例えば8項目の中にはサウジアラビア等の産油国が強調するCCUS技術の導入加速が盛り込まれている。「我々が目指すべきはCO2排出減であり、特定のエネルギー源の排除ではない。CCUSを活用すれば化石燃料を利用しながら排出削減を追求できる」というのが彼らの主張である。

この議論は論理的であり、化石燃料フェーズアウトにこだわるのは手段が目的に優先する議論であろう。さらに8項目の中で導入を加速する技術の中に原子力も含まれている。8項目すべての実施が求められるならばドイツや島嶼国のような反原発国にとって原発への言及は受け入れられないはずだ。そう考えると「8項目はアラカルトメニューだ」というサルマン大臣の解釈は正しい。

サルマン大臣は米国、カナダ、豪州、ノルウェー、英国等を念頭に「化石燃料フェーズアウトに必死になっている国々はなぜ自国の化石燃料生産をフェーズアウトしないのか」と皮肉っている。化石燃料からの移行という合意とは裏腹にインドは石炭生産を2030年までに倍増する計画だ。

同床異夢で合意されたCOPの決定文書でエネルギーの現実が変わるものではない。メディアの大半がCOP28の合意の「歴史的意義」を特筆大書する中で、筆者の目から見て大手メディアで唯一冷静な論調を提示したのはウオールストリートジャーナルだった。2023年12月14日の社説にはこう書かれている。

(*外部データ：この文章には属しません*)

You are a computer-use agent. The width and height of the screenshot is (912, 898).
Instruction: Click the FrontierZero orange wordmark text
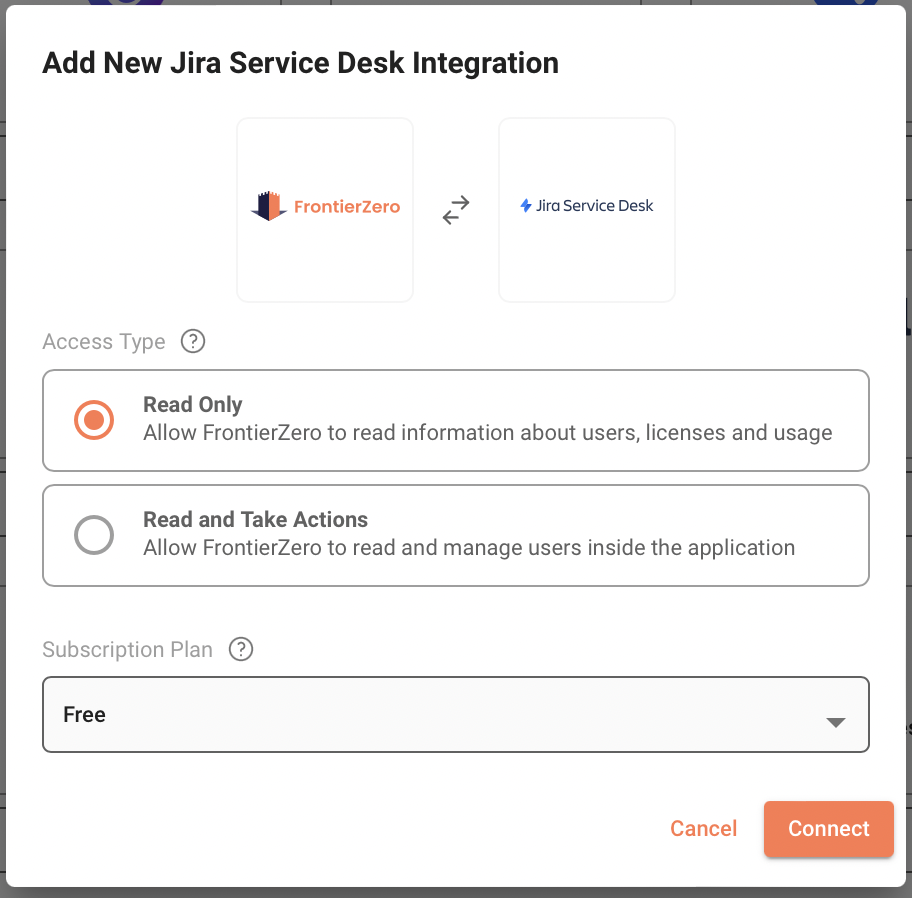[x=346, y=207]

彼らが合意した文書には、戦争を違法にした1928年締結のケロッグ・ブリアン条約(パリ不戦条約)が持っていた効力と掲げていた理想のすべてが含まれている。合意は「エネルギーシステムにおける化石燃料からの脱却を公正で秩序ある公平なやり方で進め、この重要な10年間で行動を加速させる」ことを求めた。

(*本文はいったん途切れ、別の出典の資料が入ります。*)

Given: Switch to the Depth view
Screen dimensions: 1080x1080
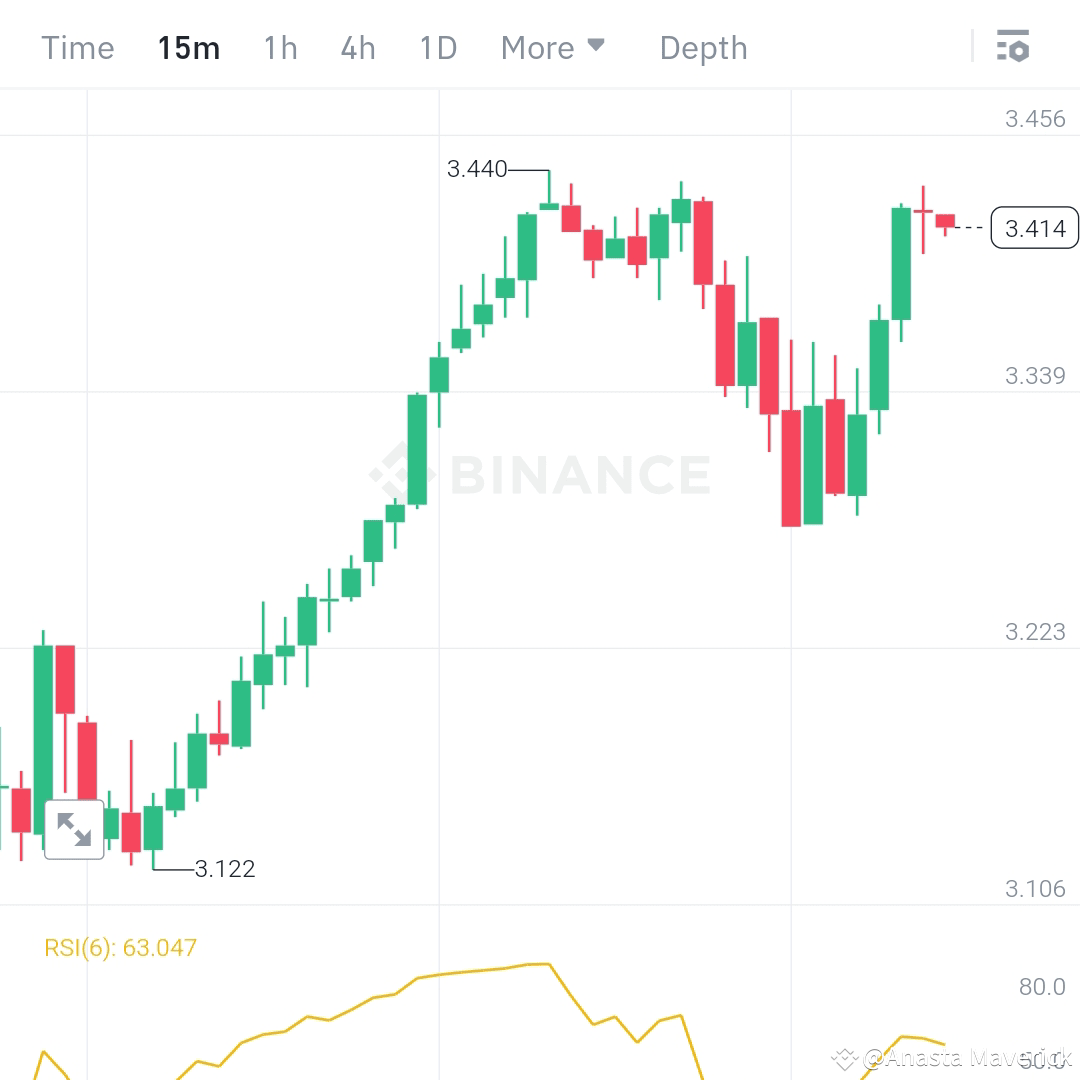Looking at the screenshot, I should [703, 46].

この「公正な脱却」は定義が示されておらず、政府を法的に拘束していない。それが中国による石炭火力発電所の増設を阻止することも、アラブ首長国連邦(UAE)による石油増産を阻止することもないだろう。石油輸出国機構(OPEC)は2022年から28年の間に石油需要が10.6%増えると予想しているが、今回の合意内容にこの予想を変化させると思われるものは何もない。

この状況認識は環境関係者にとっては不愉快であろうが、きわめて現実的である。